Extracted material:
-- start --

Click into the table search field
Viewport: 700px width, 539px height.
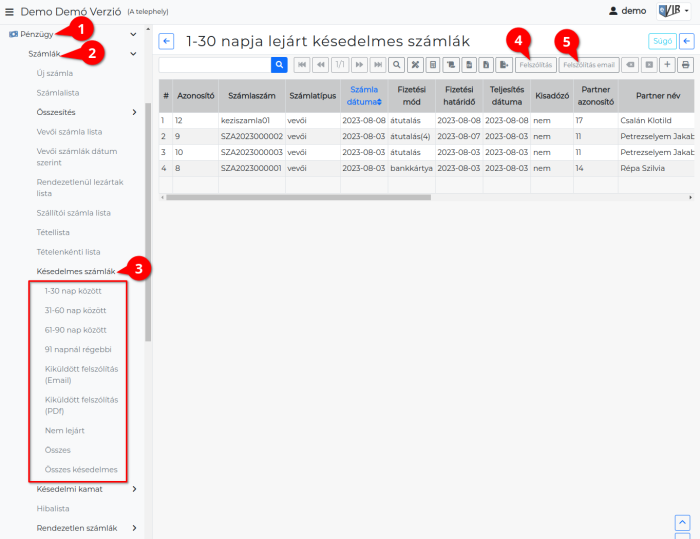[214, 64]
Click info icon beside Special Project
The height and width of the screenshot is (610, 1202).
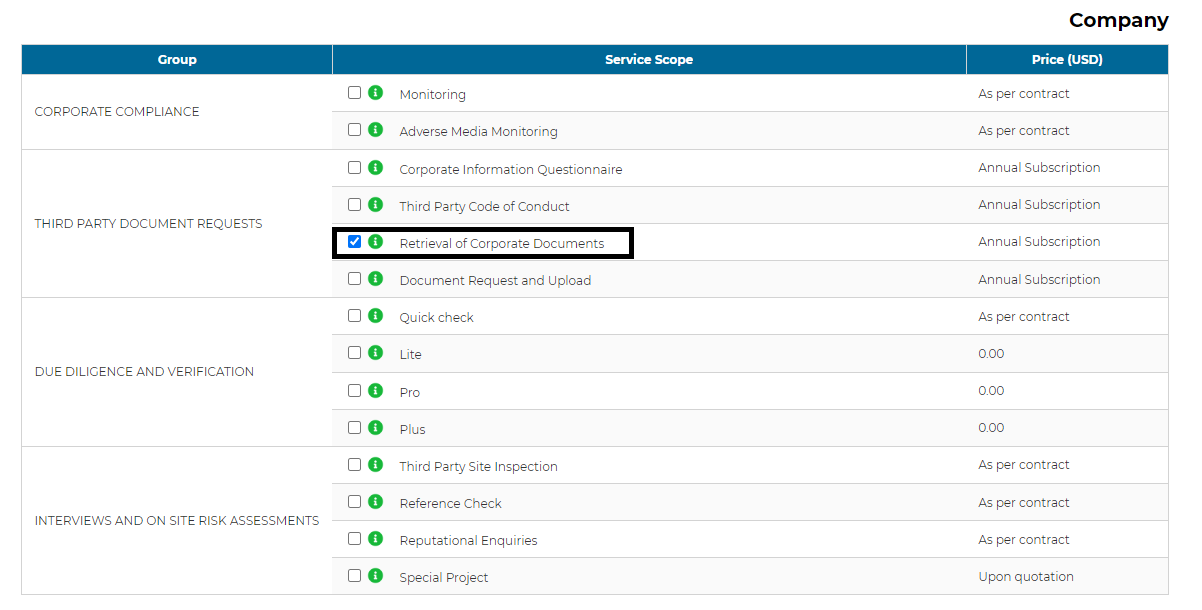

-- end --
-- start --

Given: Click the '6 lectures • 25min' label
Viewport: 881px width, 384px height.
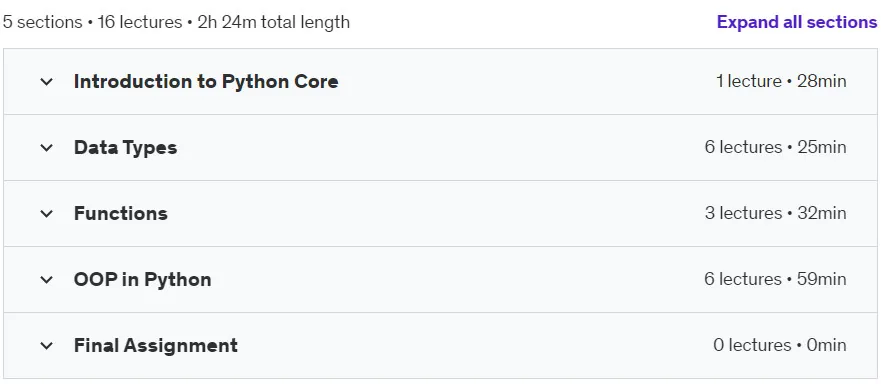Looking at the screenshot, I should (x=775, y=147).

-- end --

Required task: Reproduce the material above word for word, everything from the line containing "Click into the table search field" down to the line containing "The height and", both included, leaving out the pictures.

Reply to the exercise:
Click into the table search field
Viewport: 700px width, 539px height.
[214, 64]
Click info icon beside Special Project
The height and width of the screenshot is (610, 1202).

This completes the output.